From the entries below, output the line with "Open the tasks space in the left toolbar" and each following line up to and including the line with "This screenshot has height=325, width=588.", exactly as written.
(Beginning of Data to process)
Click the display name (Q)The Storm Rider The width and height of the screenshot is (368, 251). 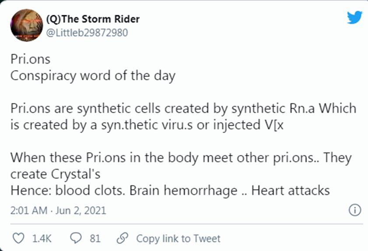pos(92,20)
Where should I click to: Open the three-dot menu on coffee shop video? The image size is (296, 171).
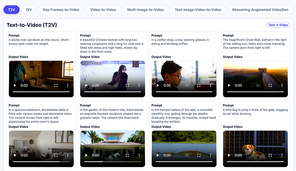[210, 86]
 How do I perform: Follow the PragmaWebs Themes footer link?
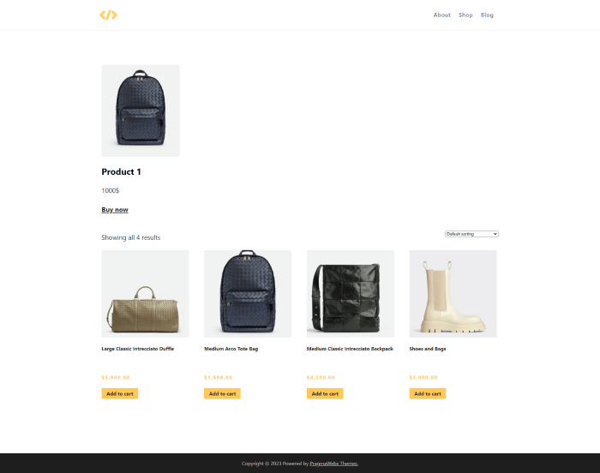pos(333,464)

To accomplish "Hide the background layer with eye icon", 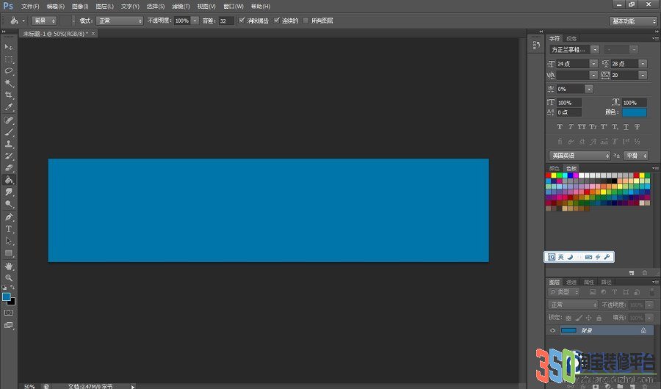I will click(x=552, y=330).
(End of Data to process)
(Beginning of Data to process)
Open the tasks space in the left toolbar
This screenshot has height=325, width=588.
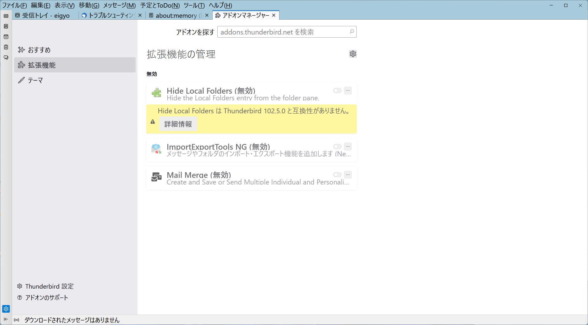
(End of Data to process)
Solution for this problem:
Open the tasks space in the left toolbar
This screenshot has height=325, width=588.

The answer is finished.